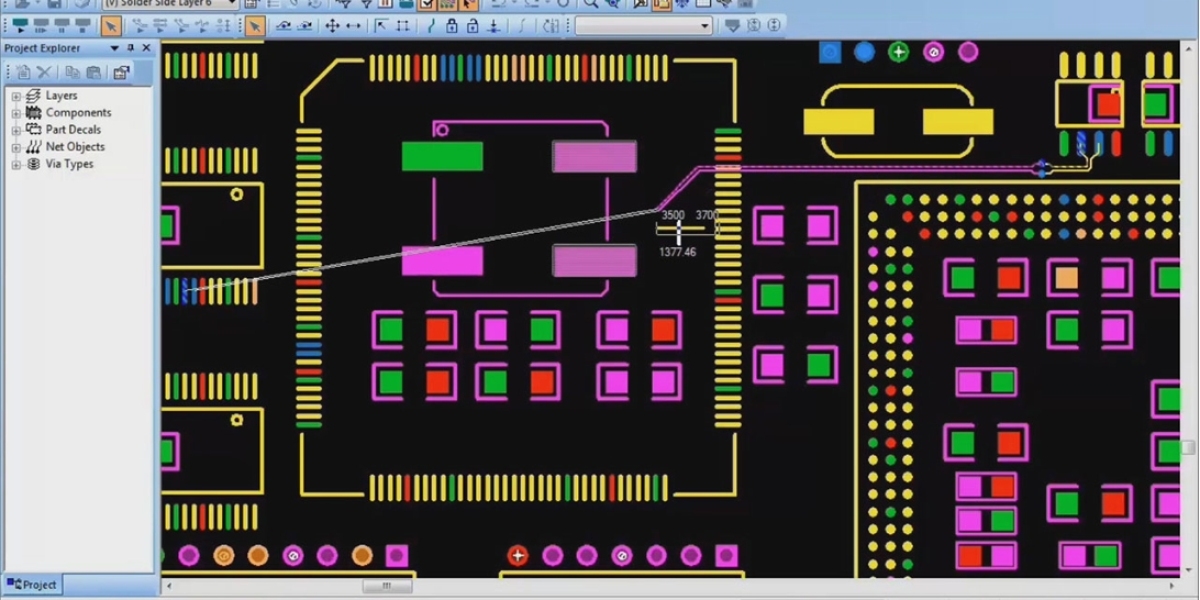Open the Project Explorer panel options arrow
The height and width of the screenshot is (600, 1200).
click(x=114, y=48)
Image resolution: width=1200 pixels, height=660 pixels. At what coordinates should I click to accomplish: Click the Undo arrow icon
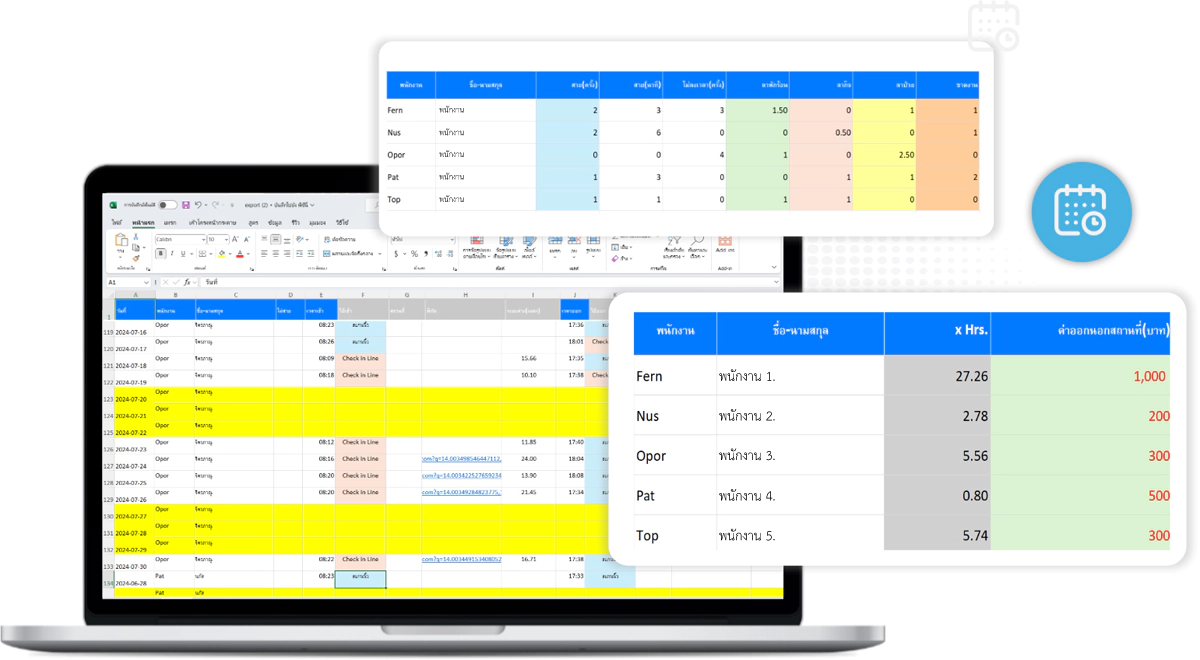198,205
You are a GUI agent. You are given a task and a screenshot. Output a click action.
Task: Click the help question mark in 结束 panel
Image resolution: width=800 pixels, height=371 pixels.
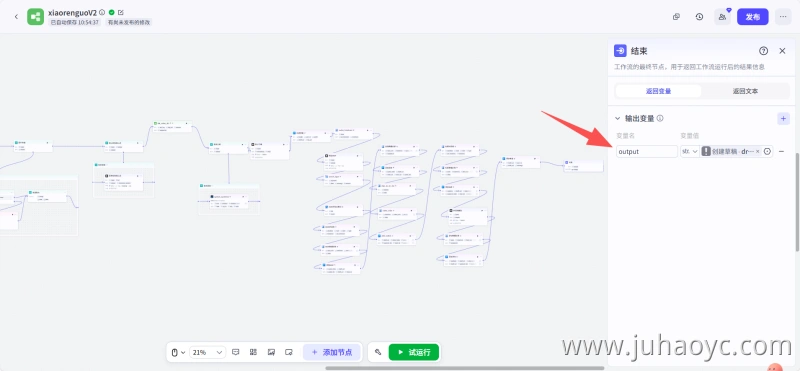click(763, 51)
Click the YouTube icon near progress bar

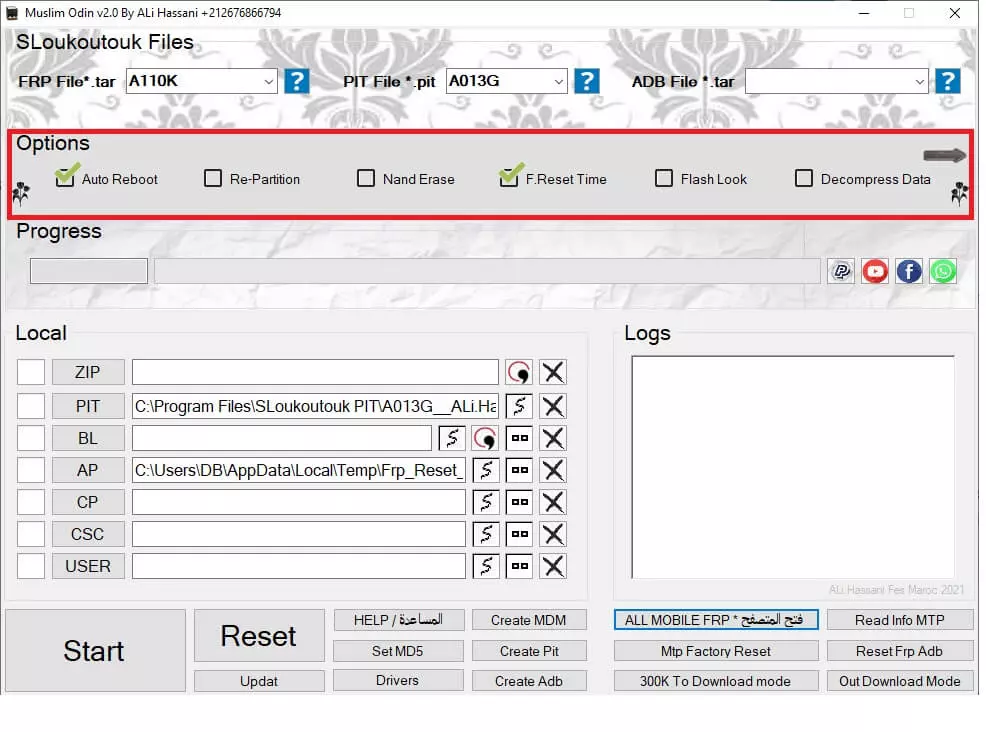pos(875,271)
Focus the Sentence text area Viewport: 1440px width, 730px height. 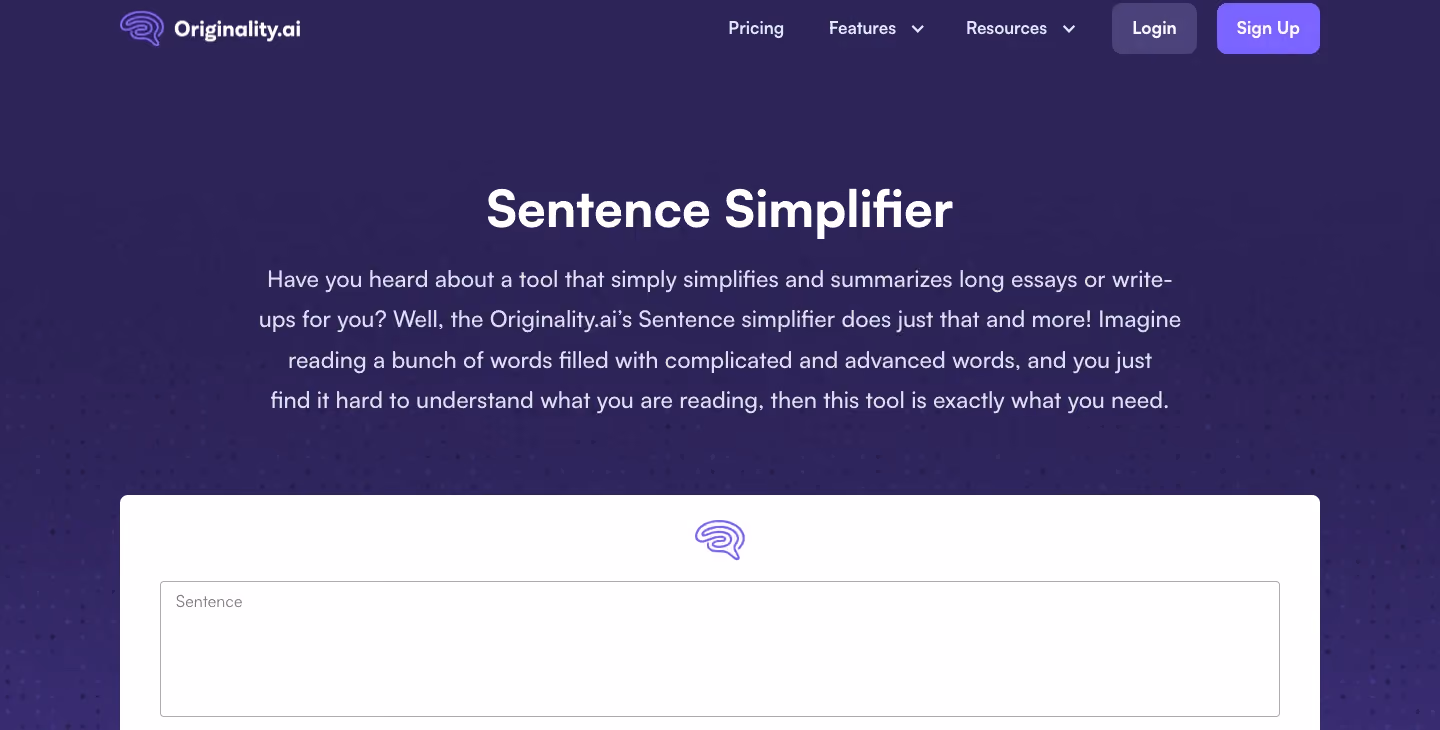720,649
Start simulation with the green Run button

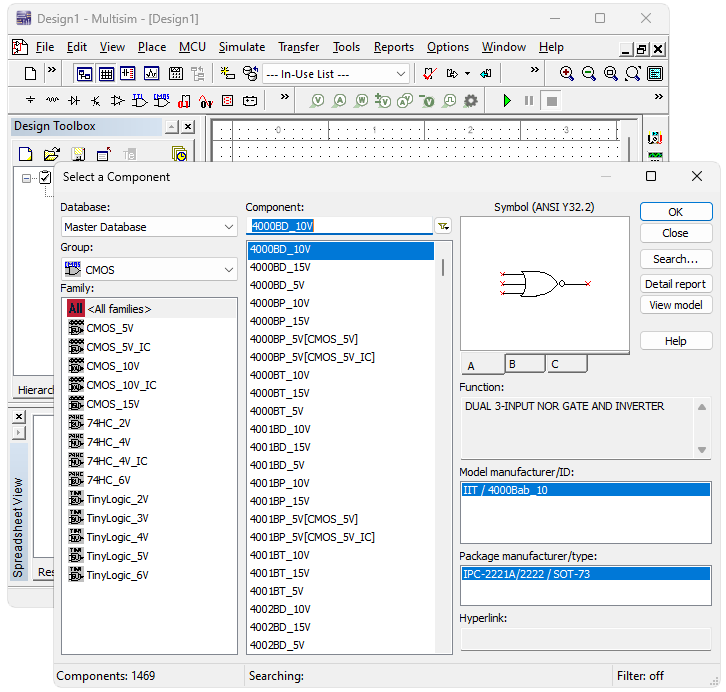tap(507, 100)
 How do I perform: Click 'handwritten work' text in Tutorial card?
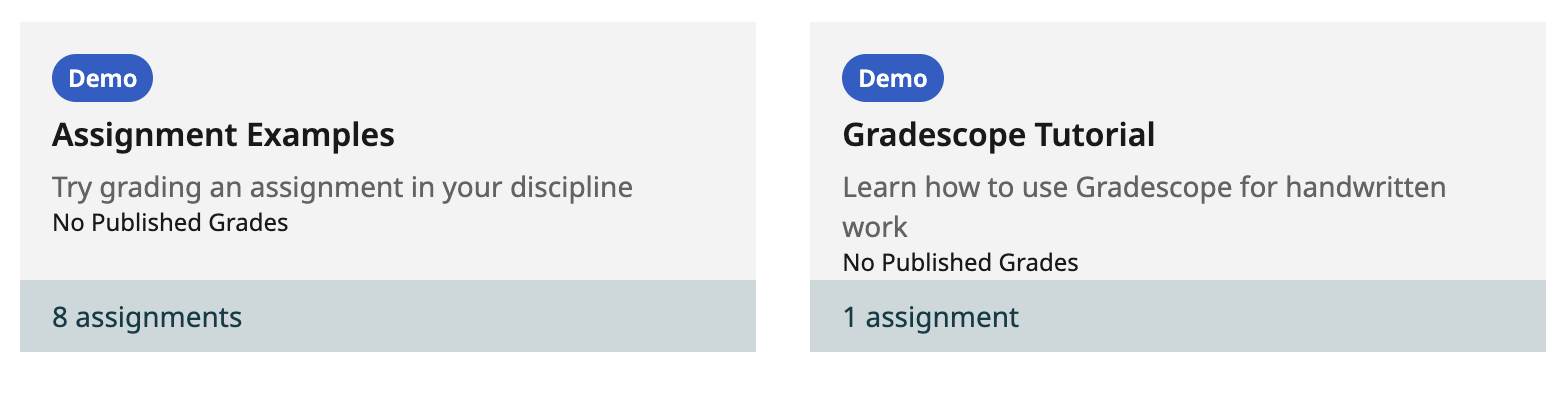click(x=1144, y=207)
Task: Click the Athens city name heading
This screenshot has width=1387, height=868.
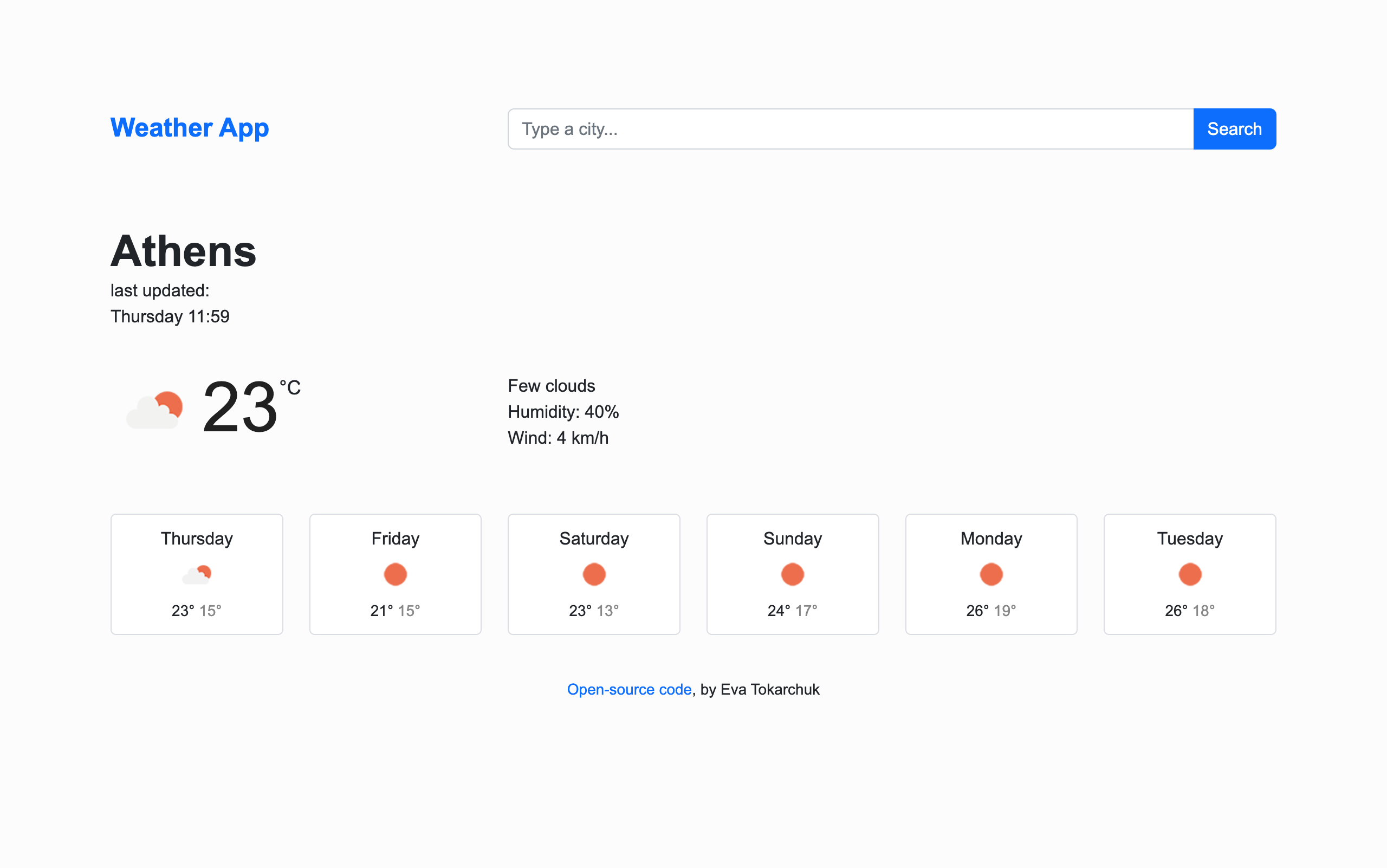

======

Starting at the line that contains "Start simulation with the green Run button", transcribe each line through the last one of the entries above, exactly and without pictures.

Start simulation with the green Run button

tap(507, 100)
 How do I perform: Click 'handwritten work' text in Tutorial card?
click(x=1144, y=207)
Task: Click the Athens city name heading
This screenshot has width=1387, height=868.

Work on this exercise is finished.